* Problem description:
Each entry should appear in the answer exactly as written.

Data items
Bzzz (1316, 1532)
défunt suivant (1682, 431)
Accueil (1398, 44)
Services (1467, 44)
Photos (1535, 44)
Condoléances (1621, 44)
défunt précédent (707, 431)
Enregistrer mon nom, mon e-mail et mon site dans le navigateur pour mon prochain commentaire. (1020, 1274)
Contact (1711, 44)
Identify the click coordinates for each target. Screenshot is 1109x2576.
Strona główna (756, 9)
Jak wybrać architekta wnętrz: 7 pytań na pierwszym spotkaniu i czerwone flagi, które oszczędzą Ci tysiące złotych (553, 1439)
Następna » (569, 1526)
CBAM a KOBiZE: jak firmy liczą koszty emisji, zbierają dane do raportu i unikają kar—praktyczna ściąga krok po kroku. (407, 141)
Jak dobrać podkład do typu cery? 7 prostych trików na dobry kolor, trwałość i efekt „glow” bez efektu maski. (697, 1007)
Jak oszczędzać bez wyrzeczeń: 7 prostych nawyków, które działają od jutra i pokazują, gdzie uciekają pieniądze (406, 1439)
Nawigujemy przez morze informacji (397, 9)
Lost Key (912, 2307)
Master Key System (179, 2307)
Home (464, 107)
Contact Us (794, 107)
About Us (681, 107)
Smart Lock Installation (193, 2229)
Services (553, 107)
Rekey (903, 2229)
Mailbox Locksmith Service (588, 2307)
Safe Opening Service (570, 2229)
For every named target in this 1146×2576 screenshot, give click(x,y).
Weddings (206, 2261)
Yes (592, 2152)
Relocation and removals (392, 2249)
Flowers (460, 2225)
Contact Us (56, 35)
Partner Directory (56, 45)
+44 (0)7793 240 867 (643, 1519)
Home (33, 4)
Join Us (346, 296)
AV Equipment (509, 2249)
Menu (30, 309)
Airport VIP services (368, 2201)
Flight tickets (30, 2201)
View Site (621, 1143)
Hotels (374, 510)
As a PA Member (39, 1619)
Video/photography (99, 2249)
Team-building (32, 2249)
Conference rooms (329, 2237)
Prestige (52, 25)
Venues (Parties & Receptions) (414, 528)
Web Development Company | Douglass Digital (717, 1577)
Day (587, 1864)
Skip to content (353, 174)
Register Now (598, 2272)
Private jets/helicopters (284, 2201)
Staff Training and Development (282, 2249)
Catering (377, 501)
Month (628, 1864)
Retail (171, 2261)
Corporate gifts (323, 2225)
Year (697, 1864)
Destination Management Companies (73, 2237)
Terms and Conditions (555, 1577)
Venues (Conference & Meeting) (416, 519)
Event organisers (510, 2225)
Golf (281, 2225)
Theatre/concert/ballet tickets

* Result of the task:
Bzzz (1316, 1532)
défunt suivant (1682, 431)
Accueil (1398, 44)
Services (1467, 44)
Photos (1535, 44)
Condoléances (1621, 44)
défunt précédent (707, 431)
Enregistrer mon nom, mon e-mail et mon site dans le navigateur pour mon prochain commentaire. (1020, 1274)
Contact (1711, 44)
Identify the click coordinates for each target. Screenshot is 1109x2576.
Strona główna (756, 9)
Jak wybrać architekta wnętrz: 7 pytań na pierwszym spotkaniu i czerwone flagi, które oszczędzą Ci tysiące złotych (553, 1439)
Następna » (569, 1526)
CBAM a KOBiZE: jak firmy liczą koszty emisji, zbierają dane do raportu i unikają kar—praktyczna ściąga krok po kroku. (407, 141)
Jak dobrać podkład do typu cery? 7 prostych trików na dobry kolor, trwałość i efekt „glow” bez efektu maski. (697, 1007)
Jak oszczędzać bez wyrzeczeń: 7 prostych nawyków, które działają od jutra i pokazują, gdzie uciekają pieniądze (406, 1439)
Nawigujemy przez morze informacji (397, 9)
Lost Key (912, 2307)
Master Key System (179, 2307)
Home (464, 107)
Contact Us (794, 107)
About Us (681, 107)
Smart Lock Installation (193, 2229)
Services (553, 107)
Rekey (903, 2229)
Mailbox Locksmith Service (588, 2307)
Safe Opening Service (570, 2229)
For every named target in this 1146×2576 screenshot, give click(x,y).
Weddings (206, 2261)
Yes (592, 2152)
Relocation and removals (392, 2249)
Flowers (460, 2225)
Contact Us (56, 35)
Partner Directory (56, 45)
+44 (0)7793 240 867 (643, 1519)
Home (33, 4)
Join Us (346, 296)
AV Equipment (509, 2249)
Menu (30, 309)
Airport VIP services (368, 2201)
Flight tickets (30, 2201)
View Site (621, 1143)
Hotels (374, 510)
As a PA Member (39, 1619)
Video/photography (99, 2249)
Team-building (32, 2249)
Conference rooms (329, 2237)
Prestige (52, 25)
Venues (Parties & Receptions) (414, 528)
Web Development Company | Douglass Digital (717, 1577)
Day (587, 1864)
Skip to content (353, 174)
Register Now (598, 2272)
Private jets/helicopters (284, 2201)
Staff Training and Development (282, 2249)
Catering (377, 501)
Month (628, 1864)
Retail (171, 2261)
Corporate gifts (323, 2225)
Year (697, 1864)
Destination Management Companies (73, 2237)
Terms and Conditions (555, 1577)
Venues (Conference & Meeting) (416, 519)
Event organisers (510, 2225)
Golf (281, 2225)
Theatre/concert/ballet tickets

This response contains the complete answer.